Meredith McNeil, professor of agricultural engineering
at SUNY Cobleskill, who also has a special interest in Linns, agreed.
"Time finally outran the Linn company. They
built a machine that served the logging, construction industry and highway
industry at a time when speed wasn't important. The Linn was slow
but rugged beyond belief. But in the late 1940s and early 1950s,
America really began to move technologically. So, speed-wise, the
Linn Tractor was outdated.
What made the Linn last, says McNeil, was the track
system. "It had what you would call a fairly large footprint -- the
amount of area that contacted the ground, which meant it could carry some
pretty big loads."
Bilby says he's still looking for Linns to add to
his collection and continues to comb the countryside for rusting machinery
in former town landfills, barns and junkyards.
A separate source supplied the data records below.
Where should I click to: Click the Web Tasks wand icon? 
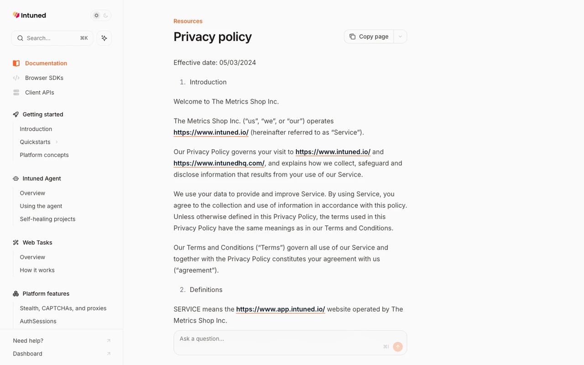(x=16, y=243)
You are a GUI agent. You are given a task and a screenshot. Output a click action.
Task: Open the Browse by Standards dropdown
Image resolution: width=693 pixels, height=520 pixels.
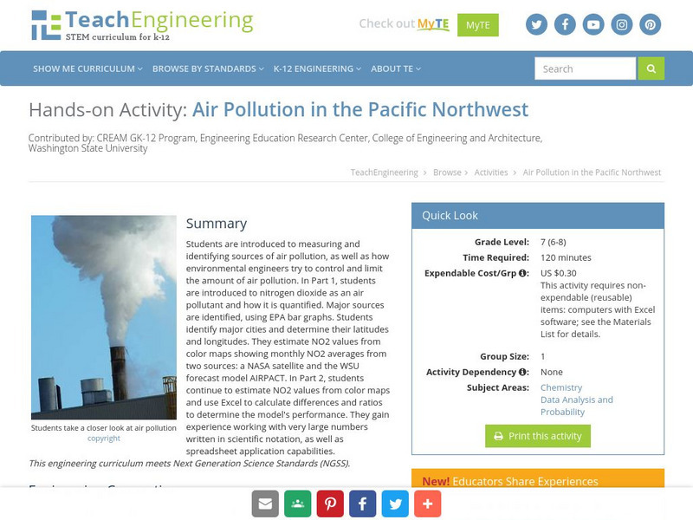[208, 68]
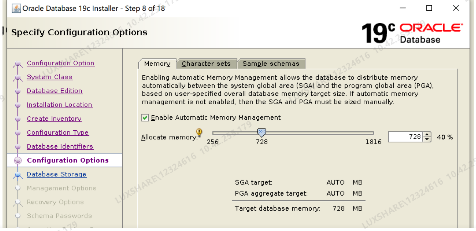The image size is (476, 231).
Task: Disable Enable Automatic Memory Management
Action: click(x=145, y=117)
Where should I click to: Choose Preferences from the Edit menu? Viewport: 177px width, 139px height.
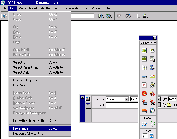[23, 128]
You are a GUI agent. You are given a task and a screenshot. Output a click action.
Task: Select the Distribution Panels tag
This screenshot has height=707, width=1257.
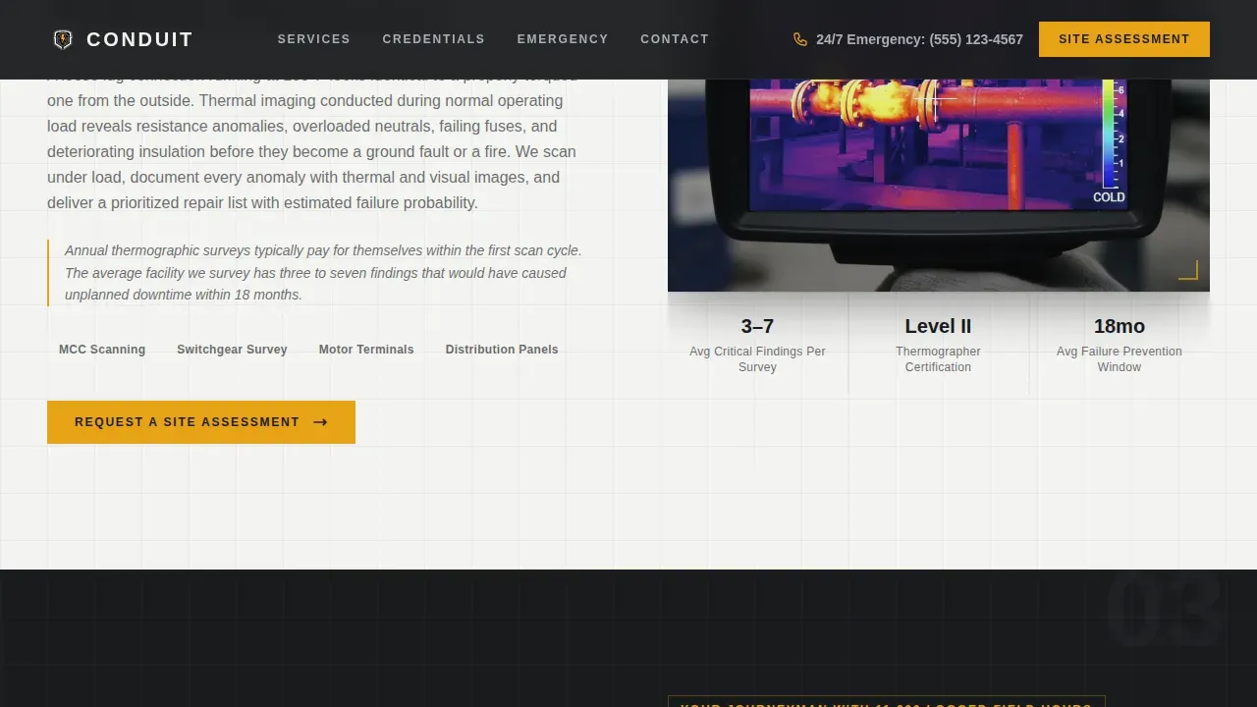(x=502, y=350)
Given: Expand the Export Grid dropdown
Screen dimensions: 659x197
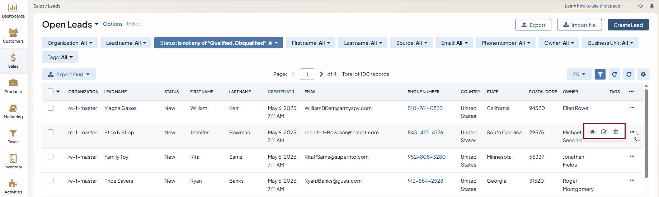Looking at the screenshot, I should 69,74.
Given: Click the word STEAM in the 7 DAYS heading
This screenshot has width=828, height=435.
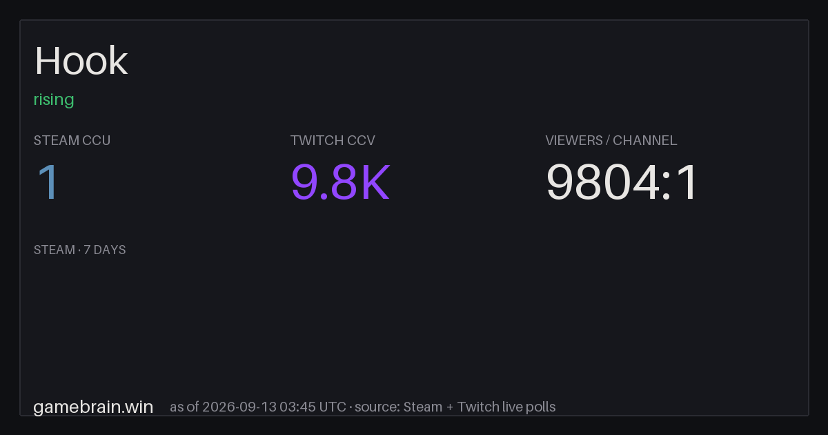Looking at the screenshot, I should point(55,250).
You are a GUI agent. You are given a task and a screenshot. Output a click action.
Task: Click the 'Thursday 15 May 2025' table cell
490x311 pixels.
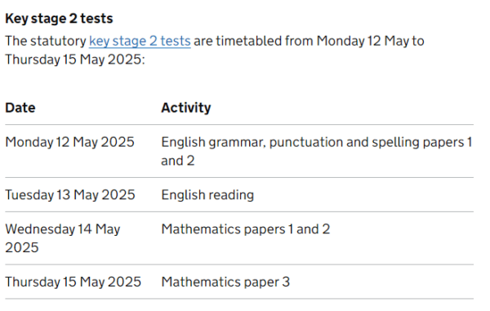tap(74, 282)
He also checks out
reported sightings of Linn Tractors by folks who have seen his restored
1924 Linn Tractor at a gas-up or antique car exhibit.
Ernie Benson of Worcester recalls what it was like
seeing a Linn plowing the roadway from Dorloo to Hyndsville in Schoharie
County in the winter of 1945, when he was 7.
Stopping by to admire Bilby's restoration of the
1935 Linn Tractor and hearing the start, brought back memories for Benson
of the thrill of watching the tractor plow through the snow.
"It was awesome," says Benson, "It was an awful
winter that year, lots of snow. the Linn just came down that dirt road
loaded with rock to give it ballast, and it just kept pushing against the
snow, back and forth until the road was cleared. For a young boy,
it was quite a sight to see, something you'd never forget."